◆ SET EXERCISE: Reproduce every line word for word, from the line containing "Sort by the Reminder Date column header" down to the line containing "Action: (x=56, y=421)", both included.

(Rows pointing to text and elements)
--

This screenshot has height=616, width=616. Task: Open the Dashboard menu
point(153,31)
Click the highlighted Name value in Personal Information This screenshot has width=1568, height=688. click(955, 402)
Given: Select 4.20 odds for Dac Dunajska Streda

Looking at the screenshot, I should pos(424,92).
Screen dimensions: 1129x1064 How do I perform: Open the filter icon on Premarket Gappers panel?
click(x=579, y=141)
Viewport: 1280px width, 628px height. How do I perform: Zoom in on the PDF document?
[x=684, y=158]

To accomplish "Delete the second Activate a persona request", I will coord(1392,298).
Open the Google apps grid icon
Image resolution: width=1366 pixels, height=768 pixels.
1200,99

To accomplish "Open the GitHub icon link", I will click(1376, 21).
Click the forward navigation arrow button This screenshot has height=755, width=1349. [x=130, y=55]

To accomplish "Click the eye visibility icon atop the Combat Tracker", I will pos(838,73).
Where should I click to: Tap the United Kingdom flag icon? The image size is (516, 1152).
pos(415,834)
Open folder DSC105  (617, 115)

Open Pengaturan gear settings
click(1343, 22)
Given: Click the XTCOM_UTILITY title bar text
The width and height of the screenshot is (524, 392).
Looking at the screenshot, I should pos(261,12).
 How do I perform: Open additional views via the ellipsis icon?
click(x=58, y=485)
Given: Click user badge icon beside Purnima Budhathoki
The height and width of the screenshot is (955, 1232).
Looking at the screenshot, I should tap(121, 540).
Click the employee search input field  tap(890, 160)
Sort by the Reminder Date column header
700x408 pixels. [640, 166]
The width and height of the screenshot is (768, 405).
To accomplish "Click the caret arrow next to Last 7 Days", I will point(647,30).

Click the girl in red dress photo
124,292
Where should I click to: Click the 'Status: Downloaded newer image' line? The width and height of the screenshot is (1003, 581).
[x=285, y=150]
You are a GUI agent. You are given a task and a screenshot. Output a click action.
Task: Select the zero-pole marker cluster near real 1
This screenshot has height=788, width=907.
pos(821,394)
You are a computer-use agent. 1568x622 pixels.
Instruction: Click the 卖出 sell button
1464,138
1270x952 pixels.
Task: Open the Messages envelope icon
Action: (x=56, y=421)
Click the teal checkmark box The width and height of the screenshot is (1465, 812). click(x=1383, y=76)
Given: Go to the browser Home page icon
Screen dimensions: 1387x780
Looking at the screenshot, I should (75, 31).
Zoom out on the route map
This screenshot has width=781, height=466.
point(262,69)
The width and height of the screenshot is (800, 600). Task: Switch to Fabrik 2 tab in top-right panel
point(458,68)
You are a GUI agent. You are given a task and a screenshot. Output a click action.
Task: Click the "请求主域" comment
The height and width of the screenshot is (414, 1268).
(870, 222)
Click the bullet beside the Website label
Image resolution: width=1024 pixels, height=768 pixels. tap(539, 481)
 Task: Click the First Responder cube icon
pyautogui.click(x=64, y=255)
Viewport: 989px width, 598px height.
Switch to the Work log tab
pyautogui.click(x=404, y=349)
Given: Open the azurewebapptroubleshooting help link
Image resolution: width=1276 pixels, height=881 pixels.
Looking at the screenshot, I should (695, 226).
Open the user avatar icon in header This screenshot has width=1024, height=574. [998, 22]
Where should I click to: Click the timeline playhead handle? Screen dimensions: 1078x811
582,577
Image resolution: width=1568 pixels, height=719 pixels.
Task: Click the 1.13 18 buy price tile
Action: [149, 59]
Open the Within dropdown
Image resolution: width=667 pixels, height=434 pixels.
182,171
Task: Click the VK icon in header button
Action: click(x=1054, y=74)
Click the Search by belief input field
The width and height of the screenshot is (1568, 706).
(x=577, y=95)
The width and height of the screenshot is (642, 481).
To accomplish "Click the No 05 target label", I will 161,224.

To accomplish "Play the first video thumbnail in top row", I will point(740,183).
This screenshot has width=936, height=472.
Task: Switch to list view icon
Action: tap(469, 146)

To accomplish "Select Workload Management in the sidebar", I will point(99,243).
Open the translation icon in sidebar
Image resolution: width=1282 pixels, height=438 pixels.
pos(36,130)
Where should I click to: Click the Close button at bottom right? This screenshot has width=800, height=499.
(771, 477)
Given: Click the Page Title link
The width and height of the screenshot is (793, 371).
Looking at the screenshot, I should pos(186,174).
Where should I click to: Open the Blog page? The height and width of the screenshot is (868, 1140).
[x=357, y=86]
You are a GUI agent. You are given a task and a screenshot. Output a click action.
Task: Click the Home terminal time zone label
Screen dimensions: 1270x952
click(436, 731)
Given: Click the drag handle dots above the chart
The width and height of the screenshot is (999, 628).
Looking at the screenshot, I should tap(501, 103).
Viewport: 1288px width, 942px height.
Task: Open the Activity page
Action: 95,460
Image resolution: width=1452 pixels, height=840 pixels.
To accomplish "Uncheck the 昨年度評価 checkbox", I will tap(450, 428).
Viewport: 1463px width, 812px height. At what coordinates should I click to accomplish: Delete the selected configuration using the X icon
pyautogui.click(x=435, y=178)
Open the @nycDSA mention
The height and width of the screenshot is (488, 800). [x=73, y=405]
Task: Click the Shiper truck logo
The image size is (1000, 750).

--

◆ ANSWER:
Sort by the Reminder Date column header
700x408 pixels. [640, 166]
The width and height of the screenshot is (768, 405).
To accomplish "Click the caret arrow next to Last 7 Days", I will point(647,30).

Click the girl in red dress photo
124,292
Where should I click to: Click the 'Status: Downloaded newer image' line? The width and height of the screenshot is (1003, 581).
[x=285, y=150]
You are a GUI agent. You are given a task and a screenshot. Output a click action.
Task: Select the zero-pole marker cluster near real 1
This screenshot has height=788, width=907.
pos(821,394)
You are a computer-use agent. 1568x622 pixels.
Instruction: Click the 卖出 sell button
1464,138
1270x952 pixels.
Task: Open the Messages envelope icon
Action: (x=56, y=421)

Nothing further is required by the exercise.